Synopsis: tsv-uniq [options] [file...]
tsv-uniq identifies equivalent lines in tab-separated value files. Input
is read line by line, recording a key for each line based on one or more
of the fields. Two lines are equivalent if they have the same key. The
first time a key is seen its line is written to standard output.
Subsequent lines containing the same key are discarded. This command
uniq's a file on fields 2 and 3:
tsv-uniq -f 2,3 file.tsv
This is similar to the Unix 'uniq' program, but based on individual
fields and without requiring sorted data.
Field names can be used if the input file has a header line. This command
uniq's a file based on the 'time' and 'date' fields:
tsv-uniq -H -f time,date file.tsv
Use '--help-fields' for details about field names.
tsv-uniq can be run without specifying a key field. In this case the
whole line is used as a key, same as the Unix 'uniq' program. This works
on any line-oriented text file, not just TSV files.

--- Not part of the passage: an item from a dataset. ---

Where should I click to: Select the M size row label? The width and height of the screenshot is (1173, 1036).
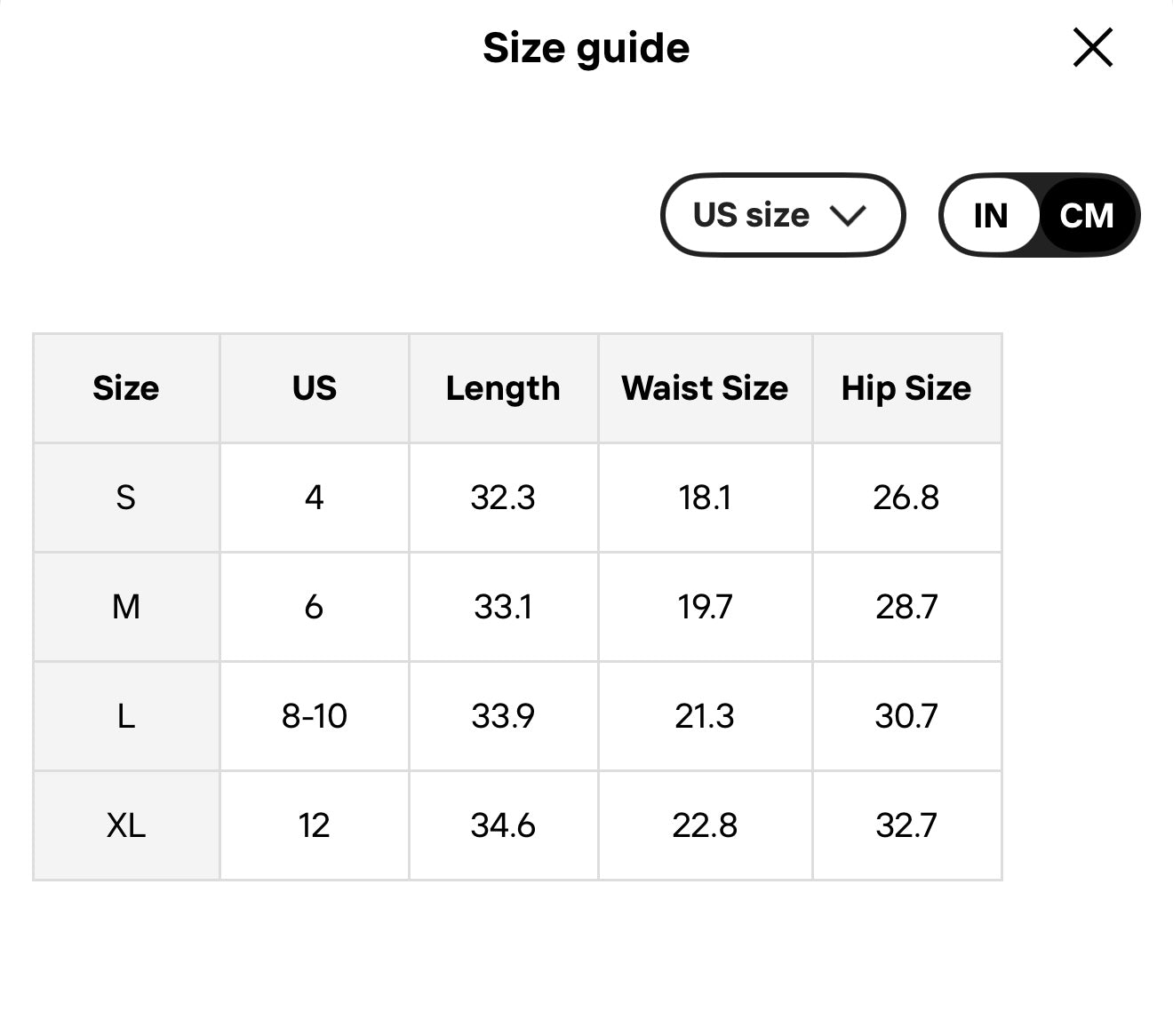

The above is the default behavior ('uniq' mode). The alternates to 'uniq'
mode are 'number' mode and 'equiv-class' mode. In 'equiv-class' mode, all
lines are written to standard output, but with a field appended marking
equivalent entries with an ID. The ID is a one-upped counter. Example:
tsv-uniq --header -f 2,3 --equiv file.tsv
'Number' mode also writes all lines to standard output, but with a field
appended numbering the occurrence count for the line's key. The first line
with a specific key is assigned the number '1', the second with the key is
assigned number '2', etc. 'Number' and 'equiv-class' modes can be combined.
The '--r|repeated' option can be used to print only lines occurring more
than once. Specifically, the second occurrence of a key is printed. The
'--a|at-least N' option is similar, printing lines occurring at least N
times. (Like repeated, the Nth line with the key is printed.)
The '--m|max MAX' option changes the behavior to output the first MAX
lines for each key, rather than just the first line for each key.
If both '--a|at-least' and '--m|max' are specified, the occurrences
starting with 'at-least' and ending with 'max' are output.